> Your objective
Each record should be written out exactly as it stands.

> Given records
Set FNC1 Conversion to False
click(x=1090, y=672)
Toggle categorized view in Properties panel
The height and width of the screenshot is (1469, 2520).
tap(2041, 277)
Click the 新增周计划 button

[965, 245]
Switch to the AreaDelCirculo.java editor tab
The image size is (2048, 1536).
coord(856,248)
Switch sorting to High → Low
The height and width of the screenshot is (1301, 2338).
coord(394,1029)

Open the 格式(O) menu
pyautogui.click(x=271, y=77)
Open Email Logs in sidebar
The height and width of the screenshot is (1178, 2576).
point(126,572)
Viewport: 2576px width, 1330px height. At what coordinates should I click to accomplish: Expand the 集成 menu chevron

> Task output
Set FNC1 Conversion to False
click(x=1090, y=672)
Toggle categorized view in Properties panel
The height and width of the screenshot is (1469, 2520).
tap(2041, 277)
Click the 新增周计划 button

[965, 245]
Switch to the AreaDelCirculo.java editor tab
The image size is (2048, 1536).
coord(856,248)
Switch sorting to High → Low
The height and width of the screenshot is (1301, 2338).
coord(394,1029)

Open the 格式(O) menu
pyautogui.click(x=271, y=77)
Open Email Logs in sidebar
The height and width of the screenshot is (1178, 2576).
point(126,572)
Viewport: 2576px width, 1330px height. At what coordinates should I click to accomplish: Expand the 集成 menu chevron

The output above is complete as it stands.